GIVEN TEXT
>> start

Contributors: Paul Harmon, Keely Weisbeck
Back in the day, businesses needed lots of resources to build predictive models from scratch, including a data science team of qualified statistics experts to build and maintain models. Einstein Discovery from Salesforce allows companies to implement machine learning without needing a team of data scientists, integration experts, and architecture people to build and productionalize statistical models. Einstein Discovery empowers teams to quickly help find patterns in the data and take advantage of those patterns to make valuable predictions.
Einstein Discovery is Salesforce’s artificial intelligence and machine learning tool that allows users to easily gain insights into their data. Users can run data from Salesforce and various external systems through predictive models and use Discovery “Stories” to help investigate model results to surface insights that help businesses make informed decisions.
However, Einstein Discovery has its limitations. Discovery supports building custom models by choosing input variables, but it does not give users control over the algorithm and its tuning parameters. External programs like R or Python are also not supported. Discovery expects data to be resident in CRM Analytics(CRMA) to build models, posing limitations with building models on data residing outside CRMA or Salesforce.
CRMA External Models, or BYOM (Bring Your Own Model), allows businesses to extend Einstein Discovery functionality by gaining access to more custom Python machine learning models. It allows users to bring their own TensorFlow-based Python models and platform them in Einstein Discovery. With External Models, powerful models can be built using data on any enterprise data platforms, not limiting Discovery to being a CRM data science tool. This makes the CRMA platform very powerful, and it can be used as an enterprise data science platform to publish machine learning models beyond just the out-of-the-box Discovery algorithm.
Einstein Discovery models work well, but data scientists hesitate to use black-box models when making high-stake decisions. Now, with External Model, the Discovery platform is even more powerful and flexible. Users can build quick Discovery models to solve common problems and have data scientists build custom deep learning models to solve complex ones.
Once the model is ready, it only takes a few clicks to publish. The speed to production models along with its monitoring and governance framework make Discovery a serious tool to consider for modern data science teams.

>> end

SUPPLIED DATA
>> start

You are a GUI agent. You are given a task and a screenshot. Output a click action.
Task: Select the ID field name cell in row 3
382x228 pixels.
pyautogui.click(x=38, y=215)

>> end

WRITTEN EXERCISE
According to the Einstein Discovery text, what kind of Python models does External Models let users bring into Einstein Discovery?

WRITTEN RESPONSE
TensorFlow-based Python models